In my last post, I made a bold statement: A coaching leader is a winning leader. A coaching leader wins over his or her teams with this empowering approach to leadership.
When leader friends hear me talk about being a “coaching leader” or taking a “coach approach” to leadership, their next questions are usually:
How do I become a coaching leader?
How do I take a coach approach to leadership?
In her excellent book, Christ-Centered Coaching, Jane Creswell, MCC shares that coaching leaders must develop two kinds of skills: input skills and output skills.
For today’s post, let’s take a quick look at the 3 primary input skills:
1) Listening: A coaching leader must constantly hone her active listening skills. An active listener is fully engaged: mentally and physically present in the conversation. You’ll also want to do everything you can to avoid distractions and give your team member your full attention. Let the person complete his or her thoughts; do not interrupt. Finally, active listening requires you to stay in the moment; try with all of your might not to mentally jump to conclusion or solutions.

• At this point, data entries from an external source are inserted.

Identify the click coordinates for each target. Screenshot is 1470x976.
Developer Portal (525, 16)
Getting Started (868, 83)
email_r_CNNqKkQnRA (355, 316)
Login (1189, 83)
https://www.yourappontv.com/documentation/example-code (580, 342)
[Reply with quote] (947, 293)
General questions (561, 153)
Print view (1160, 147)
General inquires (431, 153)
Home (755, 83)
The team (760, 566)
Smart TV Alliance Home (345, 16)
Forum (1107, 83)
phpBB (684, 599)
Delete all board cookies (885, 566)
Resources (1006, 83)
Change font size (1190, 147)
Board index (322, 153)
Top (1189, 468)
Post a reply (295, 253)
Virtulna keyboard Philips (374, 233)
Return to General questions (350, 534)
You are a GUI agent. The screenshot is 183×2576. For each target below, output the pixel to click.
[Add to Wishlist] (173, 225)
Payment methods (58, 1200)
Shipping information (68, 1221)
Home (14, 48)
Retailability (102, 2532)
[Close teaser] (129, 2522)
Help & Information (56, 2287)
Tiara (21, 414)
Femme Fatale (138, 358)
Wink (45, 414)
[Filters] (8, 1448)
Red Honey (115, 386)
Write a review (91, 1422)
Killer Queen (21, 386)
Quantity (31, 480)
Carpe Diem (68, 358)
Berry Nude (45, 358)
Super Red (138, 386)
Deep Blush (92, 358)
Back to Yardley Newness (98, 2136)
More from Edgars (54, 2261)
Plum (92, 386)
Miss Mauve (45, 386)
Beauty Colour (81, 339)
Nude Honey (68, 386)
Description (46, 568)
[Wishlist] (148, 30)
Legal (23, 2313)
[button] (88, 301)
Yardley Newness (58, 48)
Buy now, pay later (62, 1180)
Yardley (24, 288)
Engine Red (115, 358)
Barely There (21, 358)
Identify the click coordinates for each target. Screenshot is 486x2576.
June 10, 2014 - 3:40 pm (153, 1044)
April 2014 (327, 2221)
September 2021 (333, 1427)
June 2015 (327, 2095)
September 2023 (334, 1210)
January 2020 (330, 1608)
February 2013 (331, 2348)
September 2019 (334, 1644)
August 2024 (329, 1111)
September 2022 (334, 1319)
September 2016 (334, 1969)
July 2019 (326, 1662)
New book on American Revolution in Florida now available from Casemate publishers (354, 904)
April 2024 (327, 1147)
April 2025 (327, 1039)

2) Observing: A coaching leader is a keen observer. Pay close attention not only to the content but also the context and language your team member uses. Observe the body language and what it communicates about what he or she is feeling or thinking. Also take note of when that individual shows great enthusiasm or energy around an example. Conversely, be sure and note when a story seems to drain the energy right out of that team member.
3) Receiving insight from the Holy Spirit: A Christian coaching leader will be constantly receiving insight into the situation from the Holy Spirit. Be in a spirit of prayer before, during, and after your conversation. Ask God for help in discerning what and how to share or encourage your team member.